En République centrafricaine, plus précisément au quartier Potopoto, dans le 1er arrondissement de Bangui, un fait bouleversant suscite une profonde indignation. Un enfant prénommé Francis, âgé de 4 ans, aurait été violemment puni par sa grand-mère pour avoir pris de la nourriture sans autorisation. Un geste qualifié de vol par un adulte, mais de simple survie pour un enfant.

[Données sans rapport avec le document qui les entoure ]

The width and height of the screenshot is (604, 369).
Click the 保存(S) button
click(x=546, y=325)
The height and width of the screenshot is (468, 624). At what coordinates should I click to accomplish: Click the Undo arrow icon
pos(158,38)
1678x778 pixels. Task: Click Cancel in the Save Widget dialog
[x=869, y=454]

À la suite de cet acte, Radio Oubangui Médias a contacté une source proche de la famille, Moriack, oncle maternel de la victime. Il témoigne des faits :
« Je suis son oncle. Ce qui est arrivé à l’enfant, nous ne nous en sommes pas rendu compte à temps. L’enfant vivait du côté de son père. Son père a dit que sa grand-mère avait préparé de la nourriture et l’avait mise à l’intérieur de la maison. L’enfant est allé la prendre. C’est alors que sa grand-mère lui a plongé les mains dans le feu. Le père de l’enfant est venu nous expliquer les faits, mais il nous a rassurés que ce n’était pas grave. Cependant, lorsque je me suis rapproché de l’enfant pour voir la situation, j’ai constaté que c’était extrêmement grave. Mon père a alors décidé de porter l’affaire devant les autorités compétentes. La grand-mère se trouve actuellement à la gendarmerie et l’enfant à l’hôpital pour recevoir des soins médicaux. »

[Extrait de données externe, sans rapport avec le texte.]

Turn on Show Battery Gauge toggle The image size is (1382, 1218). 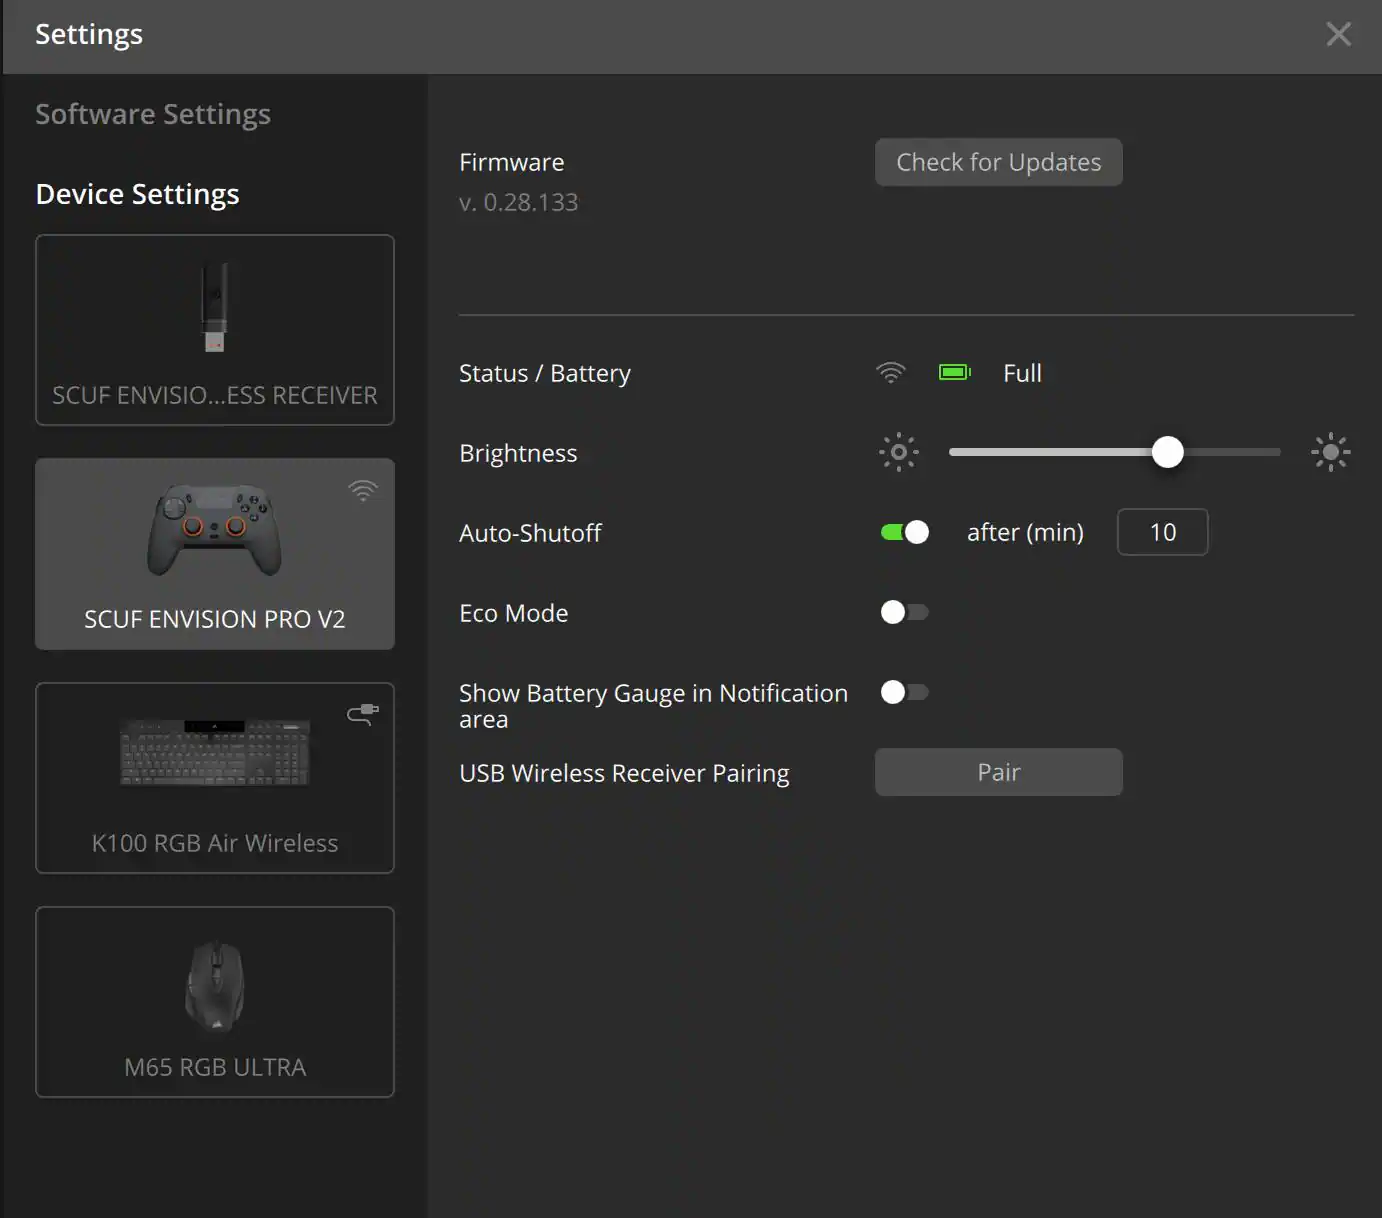(905, 692)
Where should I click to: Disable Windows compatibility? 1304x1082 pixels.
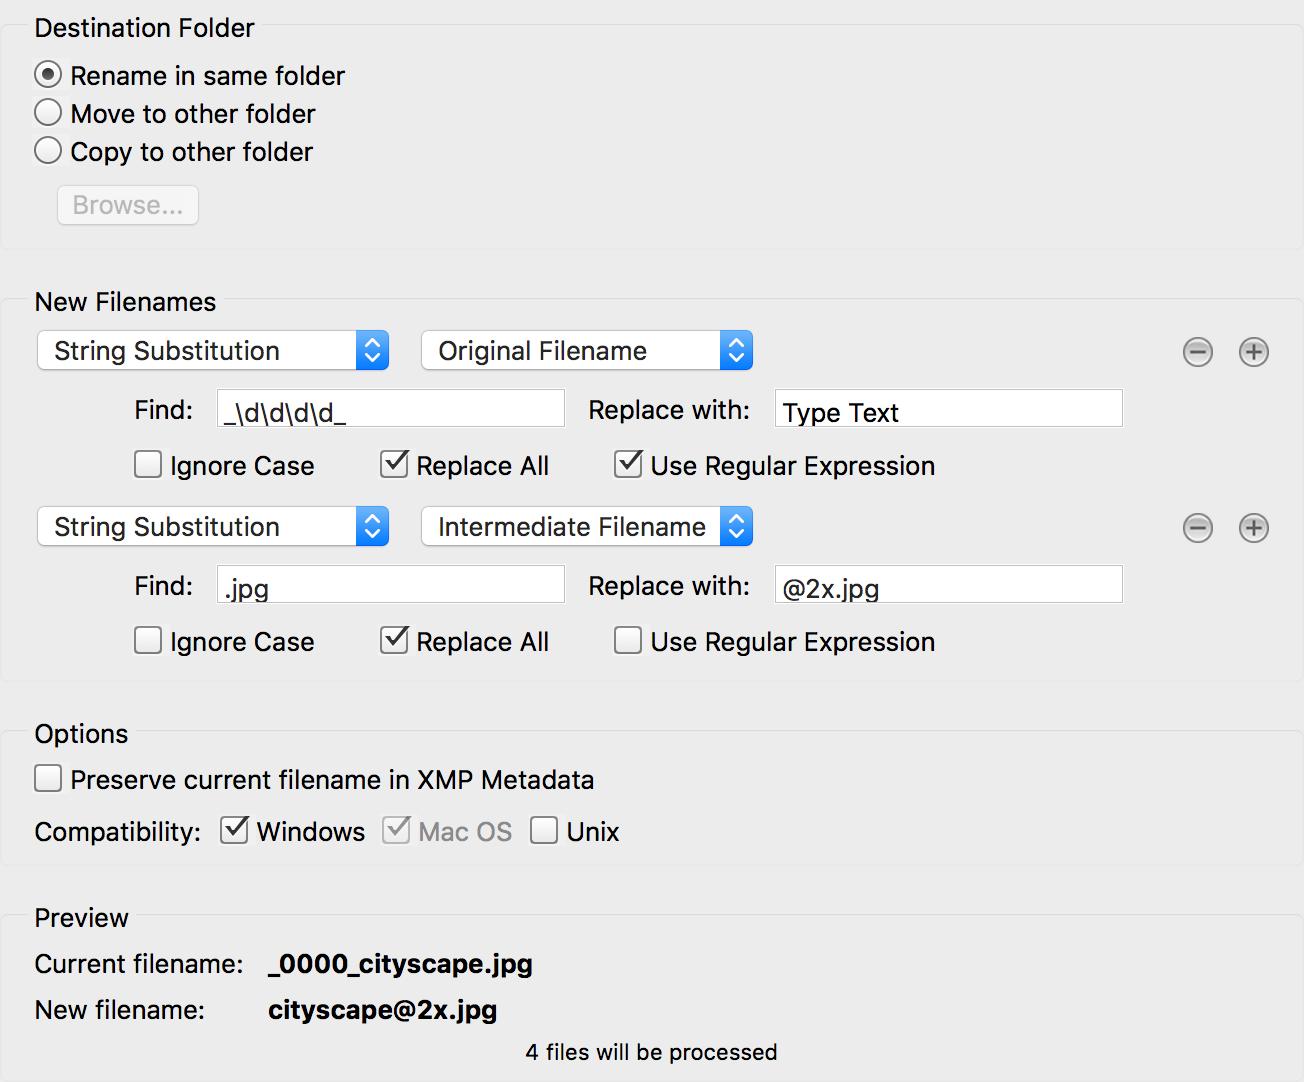[233, 830]
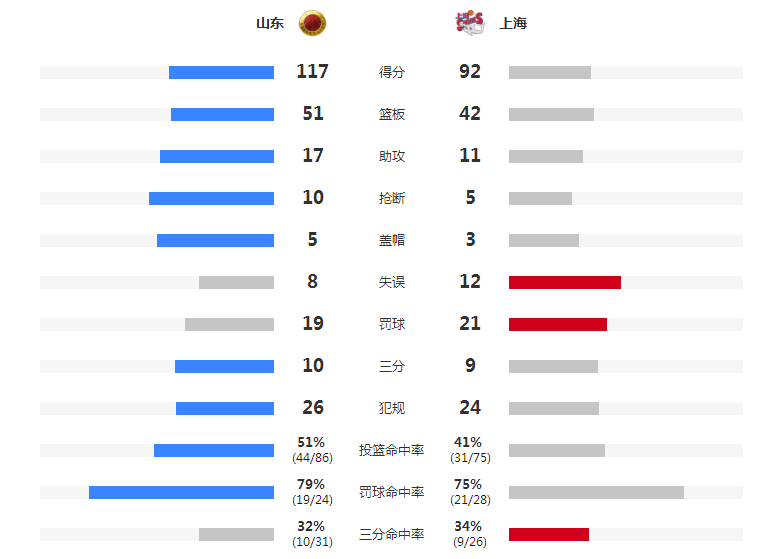Click the 罚球命中率 label
The image size is (770, 559).
coord(391,492)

Dans de nombreuses familles africaines, la correction physique est encore perçue comme un outil éducatif. Pourtant, les études sur le développement de l’enfant démontrent que la violence n’enseigne ni la responsabilité ni le respect ; au contraire, elle installe la peur, la honte et parfois un traumatisme durable.
Un enfant battu pour avoir mangé peut grandir avec une relation troublée à la nourriture. Il peut aussi associer l’autorité à la douleur et l’amour à la brutalité. Les conséquences psychologiques ne sont pas toujours visibles immédiatement, mais elles marquent profondément.

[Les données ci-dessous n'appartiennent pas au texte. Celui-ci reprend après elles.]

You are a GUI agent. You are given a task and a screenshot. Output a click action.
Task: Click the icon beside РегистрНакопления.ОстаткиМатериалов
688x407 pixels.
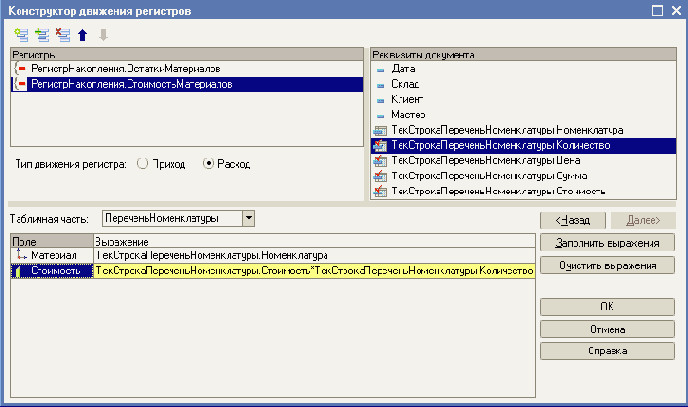coord(22,68)

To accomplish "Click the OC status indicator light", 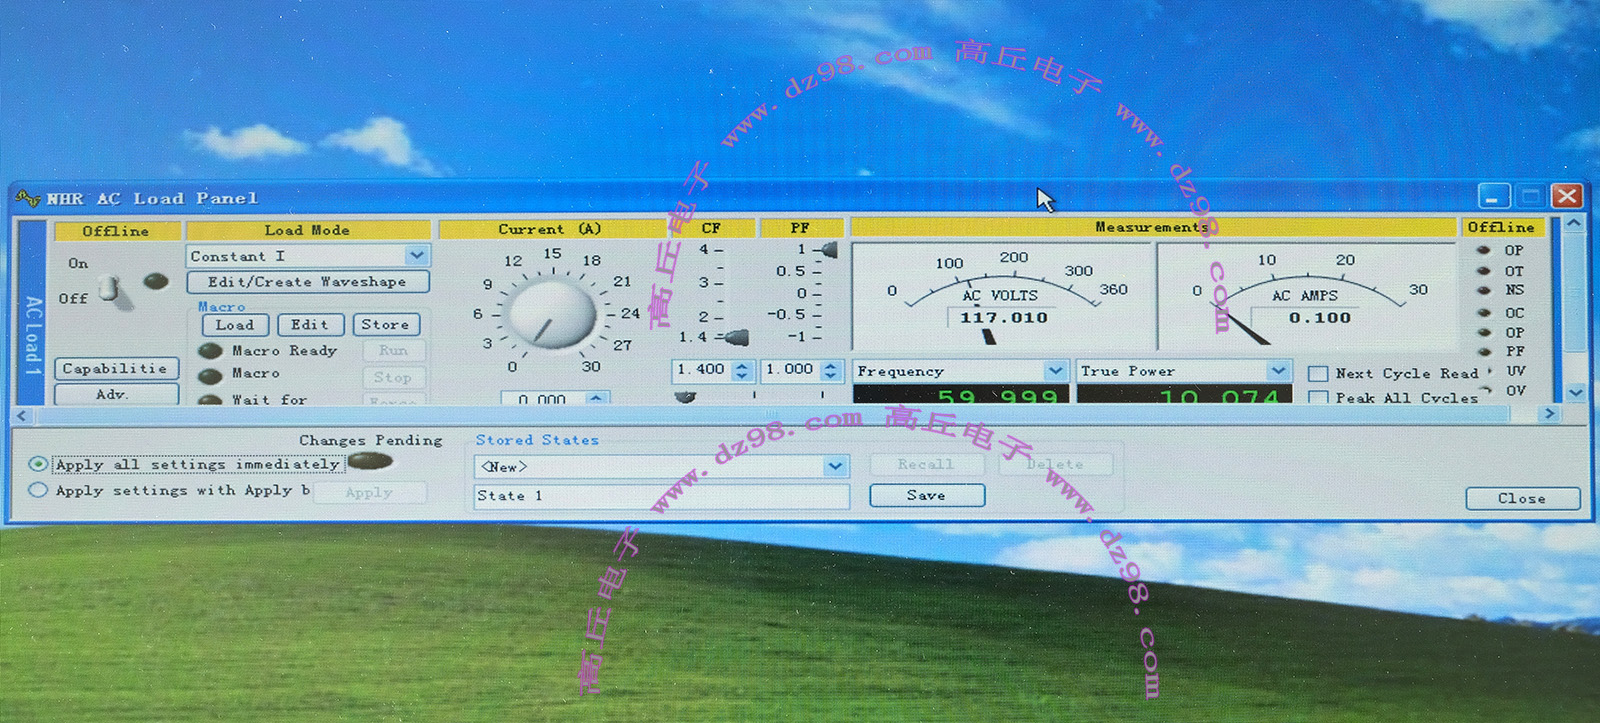I will point(1484,313).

Il serait trop simple de pointer du doigt uniquement la grand-mère sans interroger le contexte. La précarité, la pression quotidienne, le manque de ressources et le stress accumulé peuvent pousser certains adultes à réagir de la sorte, parfois avec excès.
Mais rappelons que la pauvreté n’excuse pas la maltraitance. Un enfant de 4 ans est l’être le plus vulnérable de la société. Il dépend totalement des adultes pour sa protection, sa nourriture, son affection et son éducation. Lorsque ceux qui sont censés le protéger deviennent ceux qui le blessent, c’est toute la société qui échoue.
Un pays qui aspire au développement doit commencer par protéger ses plus petits citoyens. Car un enfant blessé aujourd’hui peut devenir un adulte brisé demain.